What have I learned from this chapter of my "eye journey?" 

  • I have lots to be thankful for.  God has blessed me greatly.  Over the past few months, I started to worry about losing my vision.  During that time, I did a careful visual inventory of everything I could remember.  I came to the conclusion that I've had a full life and that my faith in God was coming full circle back to my early Sunday School days.
  • I've had some wrestling matches with God during my life where I doubted whether he was listening to me.  I've felt on the edge of losing the one capability that made it easier to get a handle on daily life--my sight.
  • Then I remembered a book by Kara Tippets, a young mom with cancer who struggled with her disease.  One night while alone in the hospital, she felt God asking her that with Jesus what else would she need.  I reminded frequently reminded myself of what she said.  If I have Jesus, what else do I need?


Gladys walking into the U-M Kellogg Eye Center
We were the first ones in the parking lot on Monday morning before surgery.
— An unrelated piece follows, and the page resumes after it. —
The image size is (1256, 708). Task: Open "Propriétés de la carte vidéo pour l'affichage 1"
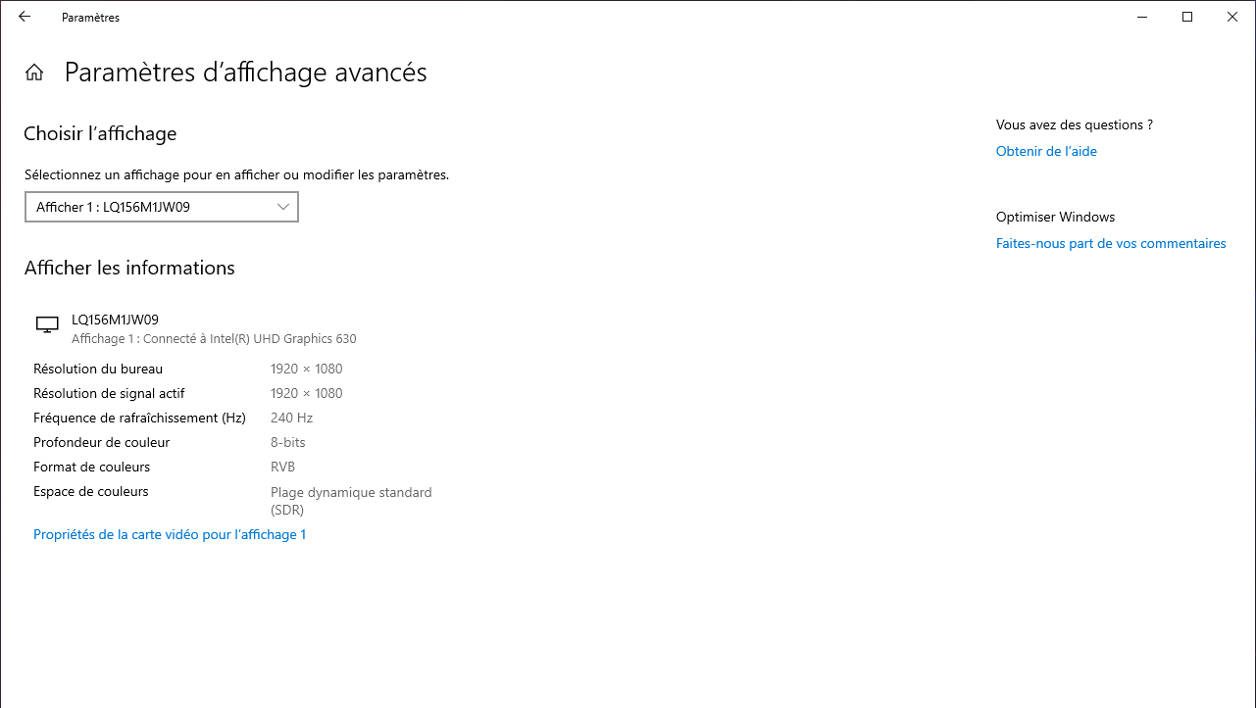point(169,534)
  • The human body is amazing and the people who fix are also amazing.  With a chronic case of glaucoma, I know that my eye journey is not over.  I thank God for giving me this body and for leading me to people who take care of it.
  • Family and friends were just amazing.  I pray with three other guys every week who live in different parts of the country.  We use a video tool from Oracle called Zoom.  I'm relearning how to talk to God.  One of the guys is Justin-my son; the other is my son-in-law Adam Jones and the third is my good friend Ken Alexander.
  • Facebook has served as a connecting point for me and lots of other people who have promised to pray for me.  I'm truly thankful for the response.
  • My wife Gladys have been truly supportive every step of the way.  Since my right eye started falling apart in 2012, she has probably been to 75-1000 ophthalmologist appointments.  She serves as another set of ears and as an encourager when I leave the eye doctor and want to kick the can or something else.

I know this is long, but I want to stay in touch. I also want to be an encourager to those who are being challenged physically.
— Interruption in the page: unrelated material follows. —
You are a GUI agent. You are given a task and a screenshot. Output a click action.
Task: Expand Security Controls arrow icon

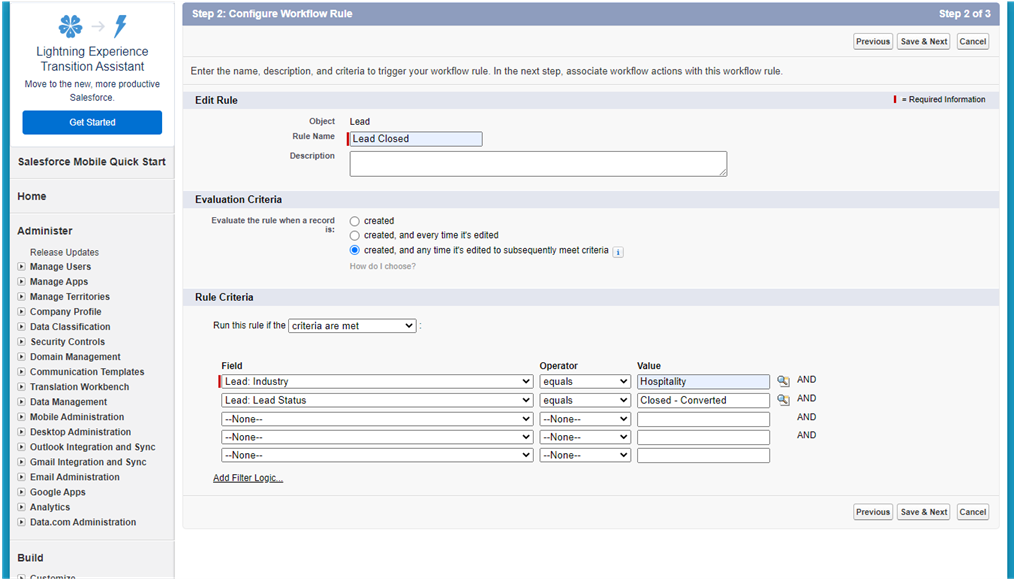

As my vision worsens, here's an update on my cornea transplant at the U-M in Ann Arbor


My eyes in 2013
The arrow points to my problem eye in a picture taken in 2013. I've had nine surgeries in this eye for various things including a dislocated lens and a detached retina. Now a new cornea.
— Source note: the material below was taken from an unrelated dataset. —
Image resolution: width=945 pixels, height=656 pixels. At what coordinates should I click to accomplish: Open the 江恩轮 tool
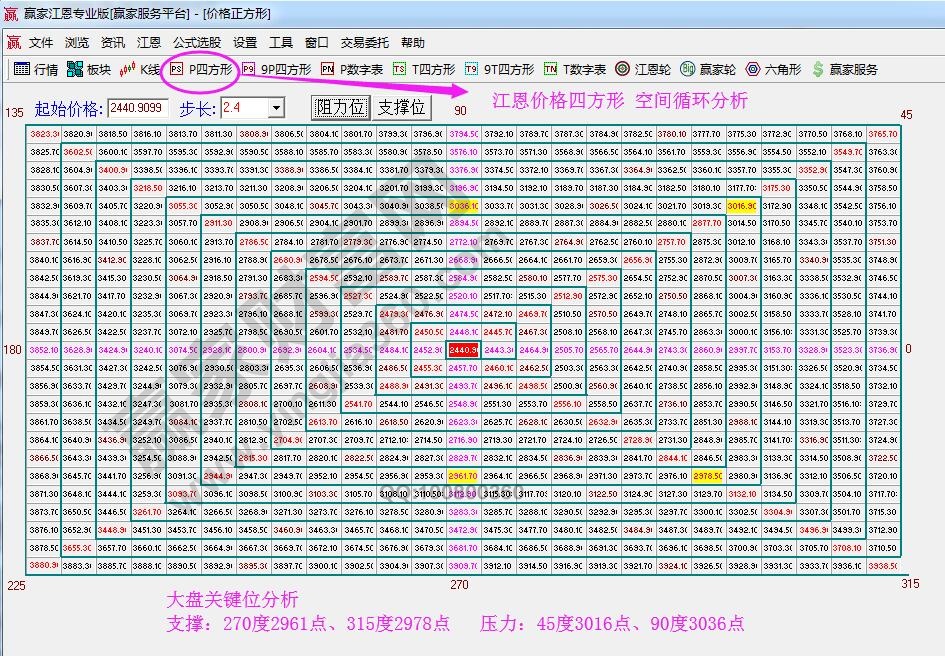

My faith in God is being tested big time as I wait for my cornea transplant surgery on May 21 at the U-M eye center in Ann Arbor.  My vision is getting fuzzier.  I can move my head and my eyes and see somewhat clearly for a few moments and then the fuzz returns.  I can see best at night during prime time on television.  

To get ready for recovery from the surgery, I bought a set of Apple's Air Pods, wireless ear pods that give audio a new portability and vitality.  This was suggested by my son Justin Thorp who also has turned me on to the accessibility features on my iPhone and my iPad Pro.  It can read back to me whatever's on the screen.  And it does this in an almost real voice.

What are some of the key takeaways for me from this whole eye experience; the eye is amazingly complex.  The surgeon doing the transplant is able to manipulate the donor cornea which has three layers.  If I recall right, he will take the middle layer and graft it on my eye.  And supposedly this could be done in less than an hour.  It's outpatient.

I'm hopeful, but realistic.  I know there's a drain in my right eye that was surgically implanted about a year ago.  That complicates this surgery.  

I'm counting on God's promise that he will meet me at this point of need.  I will report back.